Dr. Elliott’s research has been recognized nationally and internationally in science and engineering by Fellowship in the American Institute for Medical and Biological Engineering (2019), Fellowship in the Society for Cryobiology (2018), Fellowship in the Chemical Institute of Canada (2015), the Canadian Society for Chemical Engineering Syncrude Canada Innovation Award (2008), the Natural Sciences and Engineering Research Council Doctoral Prize (1998), the Canadian Council of Professional Engineers Young Engineer Achievement Award (2001), the Canadian Institute for Advanced Research Young Explorer’s Prize (2002) and Time Magazine’s Canadians Who Define the New Frontiers of Science (2002). Dr. Elliott has also received provincial and University awards including the University of Alberta Teaching Unit Award (2004, 2016). As one student put it, “She could convince rocks to study thermodynamics.”
Research
- Thermodynamics (equilibrium and nonequilibrium (transport))
- Colloids and Surfaces
- Cryobiology and Cryopreservation
Broad thermodynamic interests include: fundamental concepts in Gibbsian thermodynamics, mathematics of functions, combining thermodynamics with fluid mechanics, and combining thermodynamic insight with experimental data to develop descriptions of states and processes for a wide range of applications.

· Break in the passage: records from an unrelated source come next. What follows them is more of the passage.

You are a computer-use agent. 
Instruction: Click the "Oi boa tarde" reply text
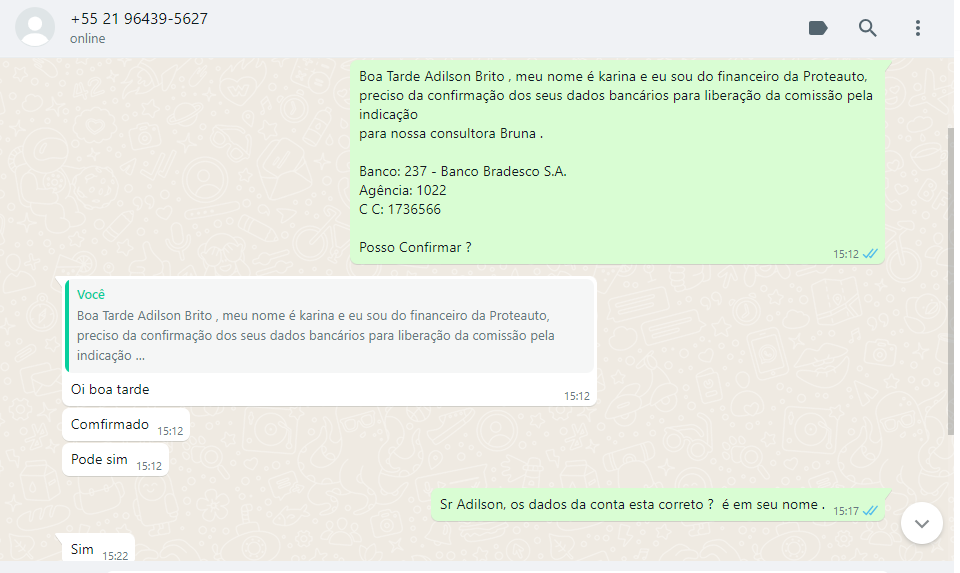click(110, 389)
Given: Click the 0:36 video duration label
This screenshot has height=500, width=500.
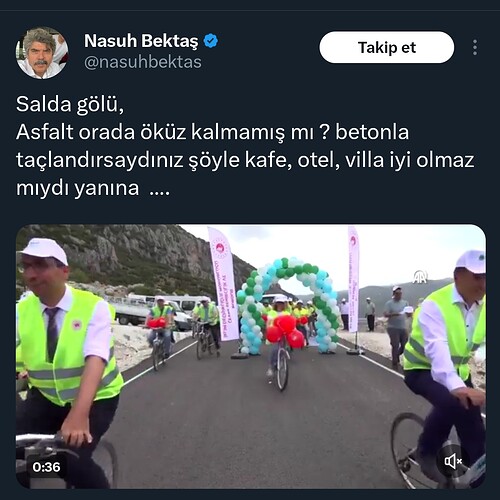Looking at the screenshot, I should pyautogui.click(x=46, y=467).
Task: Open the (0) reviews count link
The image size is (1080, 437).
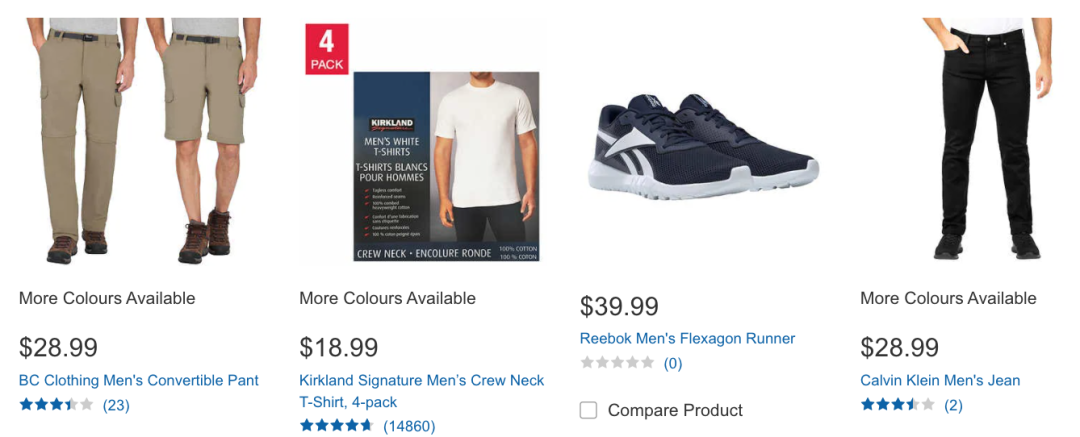Action: [x=673, y=363]
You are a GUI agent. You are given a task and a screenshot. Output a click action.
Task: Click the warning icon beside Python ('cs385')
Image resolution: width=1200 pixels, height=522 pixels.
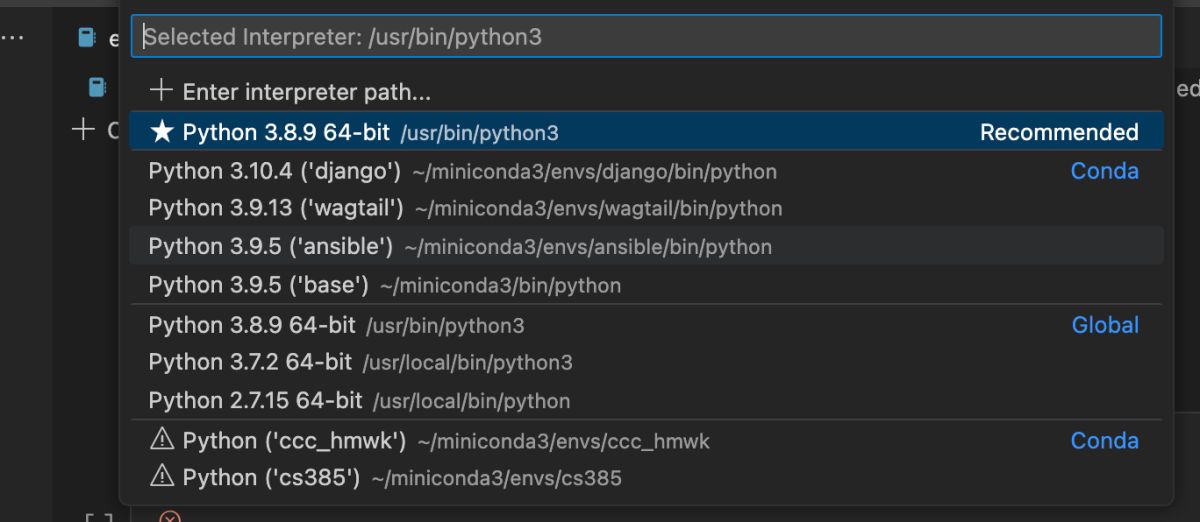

Colloidal and surface thermodynamics interests include: drops, bubbles, adsorption, solidification of colloidal suspensions, microfluidic drop concentrating processes, wetting, superhydrophobic surfaces, evaporation, freezing, solidification, nucleation, phase change in confined geometries, curved fluid interfaces, interfacial and membrane transport, capillarity in gravitational fields, thermodynamics of solutions and suspensions, and nanoscale science.
Cryobiology is the effect of extremely low temperatures on biological systems, with a major application being the preservation of cells and tissues for medical transplantation and use in research. Dr. Elliott runs a collaborative, interdisciplinary cryobiology research group. The group’s interests include experimental and computational cryobiology and cryopreservation of many cell and tissue types for medical and biotechnology applications. Their work encompasses fundamental and applied research, from cryobiological thermodynamics and transport through to clinical implementation.
Courses
CH E 343 - Chemical Engineering Thermodynamics
Thermodynamics of non-ideal gases and liquids; vapour-liquid equilibrium, thermodynamics of chemical processes and multicomponent systems. Prerequisite: CH E 243. Corequisite: CME 265.
CH E 625 - Surface and Statistical Thermodynamics
Advanced topics in macroscopic thermodynamics and fundamentals of statistical thermodynamics. Thermodynamics of composite systems including surface thermodynamics and thermodynamics in fields. Introduction to quantum mechanics. Principles of statistical thermodynamics. Construction of partition functions and calculations of basic thermodynamic properties for several fundamental systems. Applications will include properties of ideal gases, ideal solids and adsorbed gases.